* START EXCERPT *
Golda is an American-British biographical drama film directed by Guy Nattiv from a screenplay by Nicholas Martin. The film depicts the life of Golda Meir, Prime Minister of Israel, particularly during the Yom Kippur War.

It received its world premiere at the 2023 Berlin International Film Festival on February 20, 2023.

Cast
 Helen Mirren as Golda Meir
 Camille Cottin as Lou Kaddar
 Rami Heuberger as Moshe Dayan
 Ohad Knoller as Ariel Sharon
 Lior Ashkenazi as David Elazar
 Dominic Mafham as Haim Bar-Lev
 Ellie Piercy as Shir Shapiro
 Ed Stoppard as Benny Peled
 Rotem Keinan as Zvi Zamir
 Dvir Benedek as Eli Zeira
 Ben Caplan
 Kit Rakusen
 Emma Davies as Miss Epstein 
 Liev Schreiber as Henry Kissinger
 Jaime Ray Newman as Henry Kissinger's Secretary

Production

Development
In April 2021, it was announced Helen Mirren was set to star, with Guy Nattiv to direct, a screenplay by Nicholas Martin. In November 2021, Camille Cottin, Rami Heuberger, Lior Ashkenaz, Ellie Piercy, Ed Stoppard, Rotem Keinan, Dvir Benedek, Dominic Mafham, Ben Caplan, Kit Rakusen and Emma Davies joined the cast. In January 2022, Liev Schreiber announced his involvement.

Filming
Principal photography began on November 8, 2021, in London, United Kingdom.
* END EXCERPT *
* START DATASET RECORDS *
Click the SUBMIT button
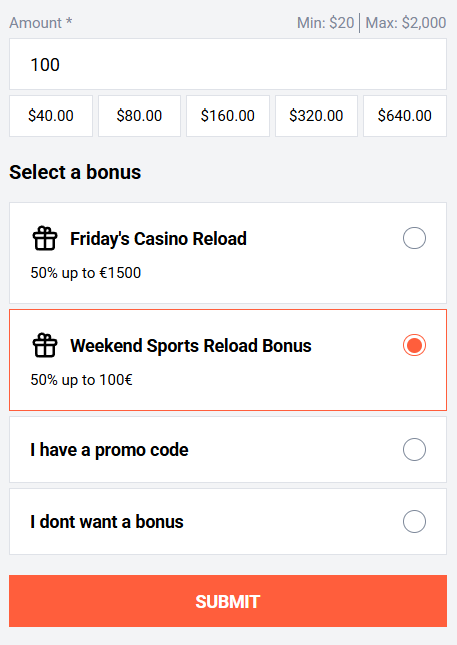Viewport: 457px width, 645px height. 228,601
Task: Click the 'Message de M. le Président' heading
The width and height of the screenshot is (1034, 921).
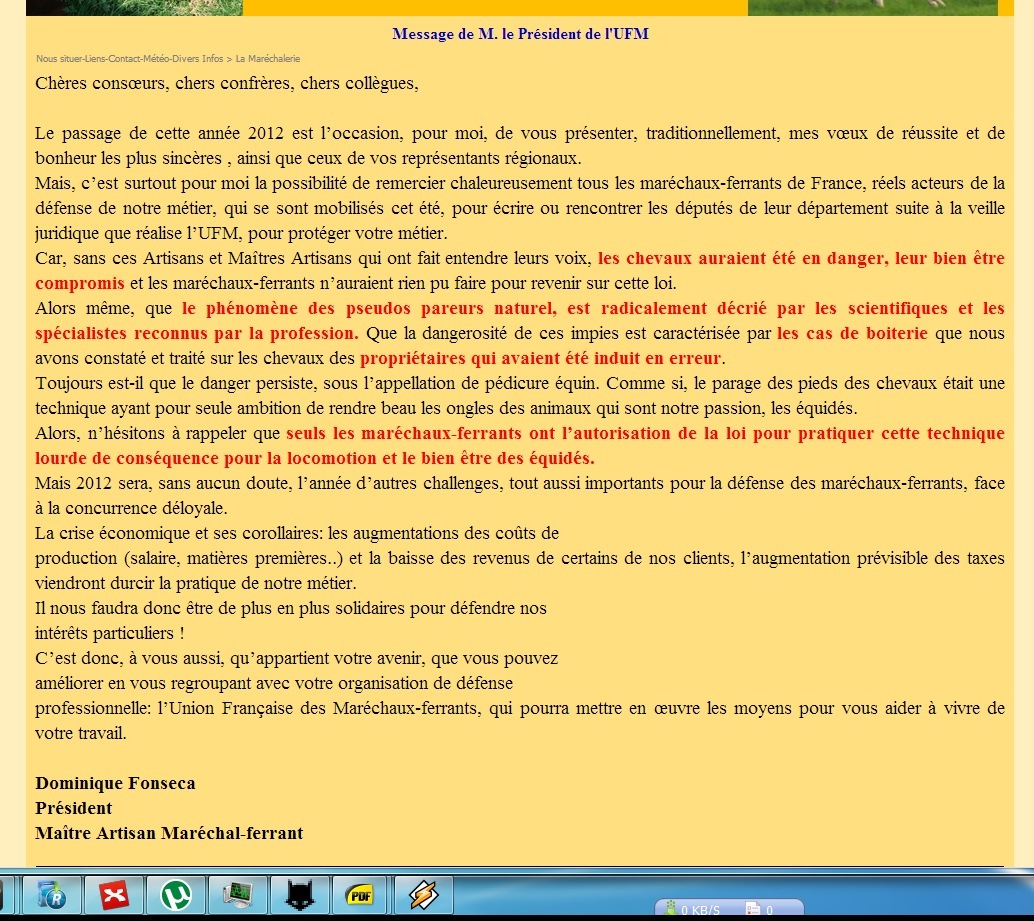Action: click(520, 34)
* END DATASET RECORDS *
* START DATASET RECORDS *
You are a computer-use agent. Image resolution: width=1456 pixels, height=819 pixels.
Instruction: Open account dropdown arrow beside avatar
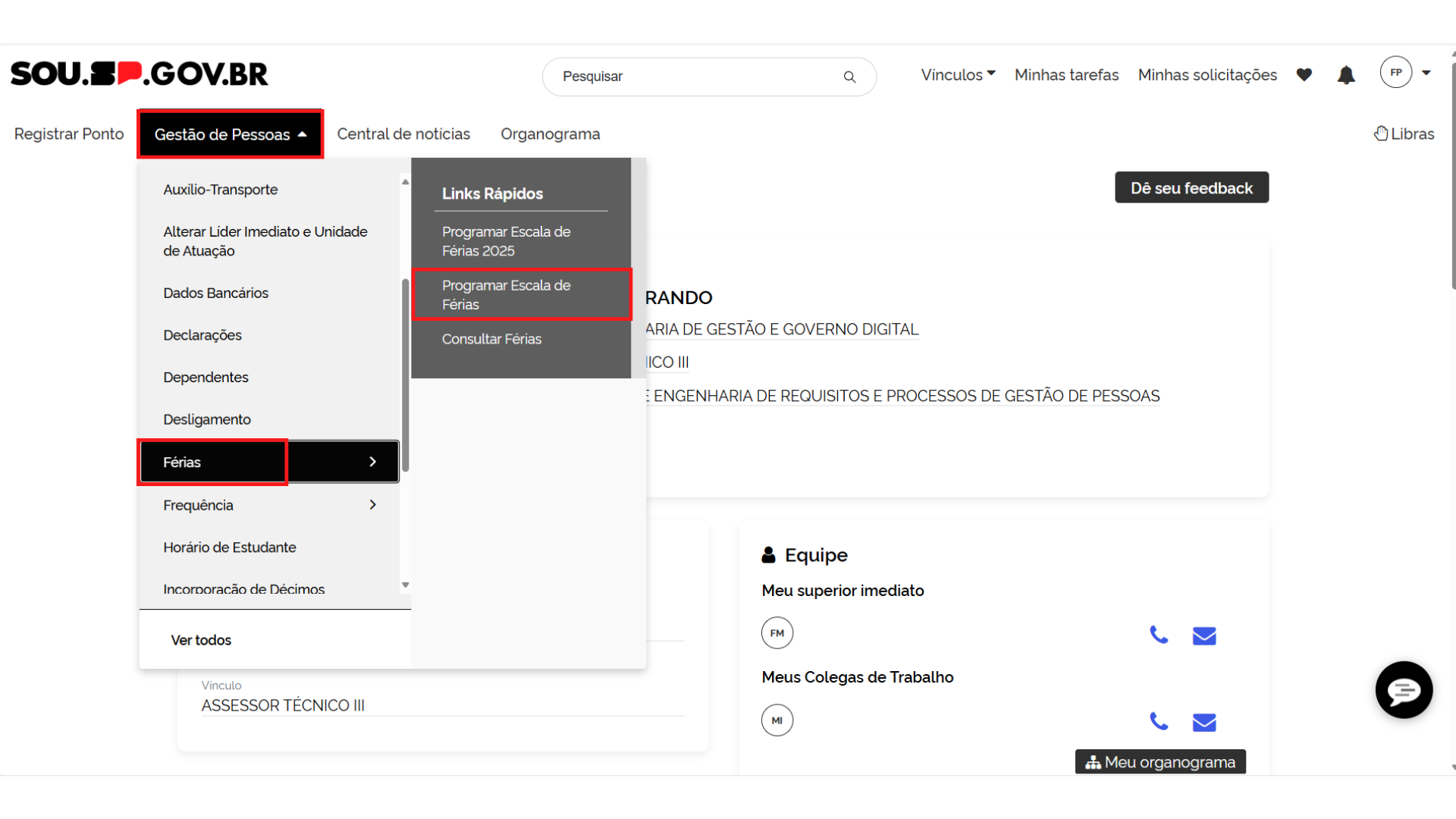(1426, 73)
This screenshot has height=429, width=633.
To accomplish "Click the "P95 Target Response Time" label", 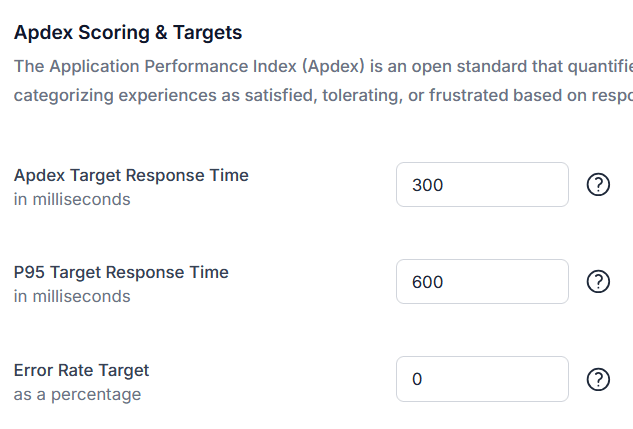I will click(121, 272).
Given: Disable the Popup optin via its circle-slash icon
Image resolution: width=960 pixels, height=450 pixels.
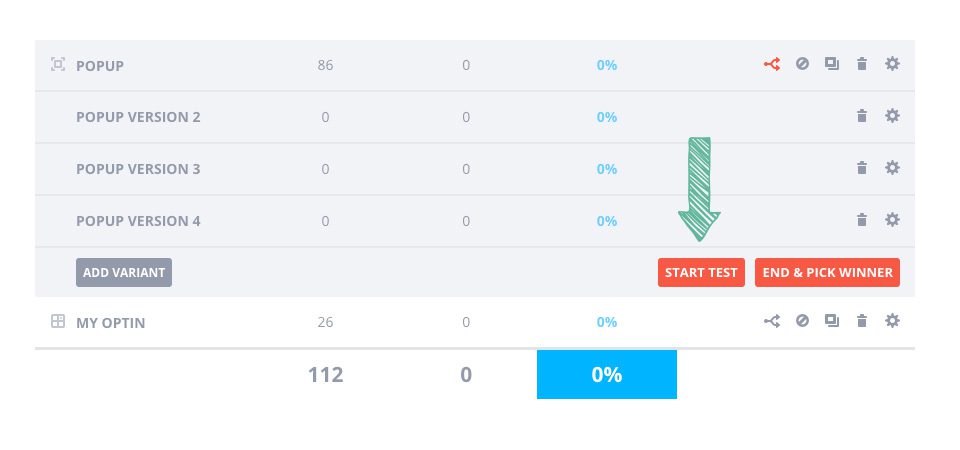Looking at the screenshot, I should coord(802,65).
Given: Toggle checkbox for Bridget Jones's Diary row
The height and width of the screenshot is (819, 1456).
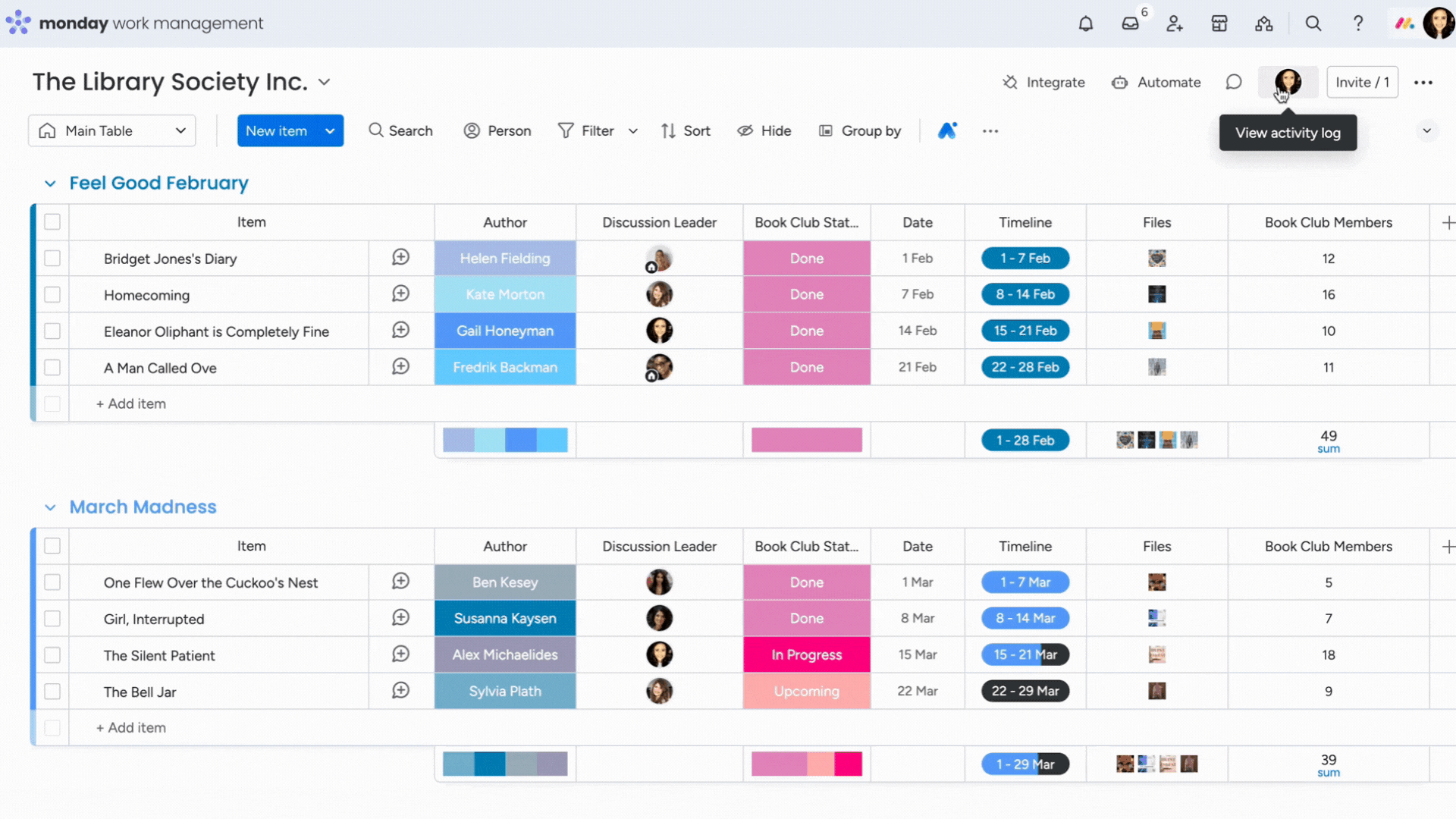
* END DATASET RECORDS *
* _REQUIREMENTS_
Reproduce the portion of the article about the film Golda between "Golda is an" and "Yom Kippur War.", inclusive. Draw only on the article about the film Golda.

* _ANSWER TO THE EXERCISE_
Golda is an American-British biographical drama film directed by Guy Nattiv from a screenplay by Nicholas Martin. The film depicts the life of Golda Meir, Prime Minister of Israel, particularly during the Yom Kippur War.